My main work area is a 4' x 8' combination work bench / assembly table / outfeed area with a 30" x 30" drop-down area for the oscillating belt/spindle sander, portable router table, scroll saw or other items (each of which stores beneath the work surface when not in use). The height is just below the top of my table saw (and a future upgraded table saw). It also has storage for a variety of powered hand tools on shelving along one side, and woodworking supplies & tools, sandpaper and other items on the other side (to eventually be stored in pull-out drawers once built). Power is supplied via steel conduit along the floor that is recessed into anti-fatigue matting that is on the floor.

Much of my equipment runs the length of one wall and I have the spot between the BS & RAS reserved for a future floor-mounted drill press. For wood storage, I built an A-frame assembly which makes sorting simple for both in-shop stock and allows for organizing wood that has been cut and prepped for upcoming projects. Heating is provided by an overhead propane forced-air garage heater (Mr. Heater / Big Maxx). Lighting is by LED light strips on the ceiling.

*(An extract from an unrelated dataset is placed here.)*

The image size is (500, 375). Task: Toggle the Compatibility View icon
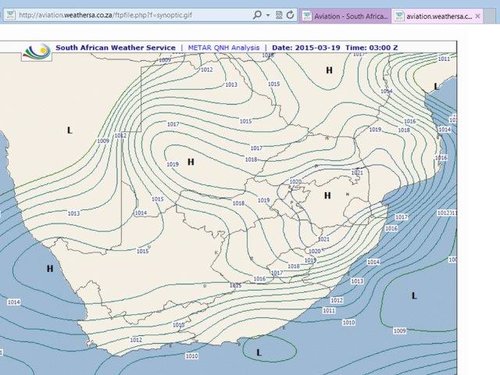point(279,15)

For dust collection I have two lengths of 4" PVC running along the floor with blast gates connected to 4" flexible hose to each of the machines, the band saw and jointer on one line, and the radial arm saw and a length of flexible hose that I connect to my table saw, planer or other uses when needed (this hose is kept beneath the radial arm saw when not in use). I typically only have one machine in operation at a time, though during some operations where I will be alternating frequently between two machines, I will keep the blast gates open to each (one on each PVC pipe) with great performance. I also have a Super Dust Deputy Cyclone that I will be installing before the DC at some point. I use a shop vac / Dust Deputy combo for the drop-down area tools and the handheld power tools, though I may plumb this into the main DC system at some point.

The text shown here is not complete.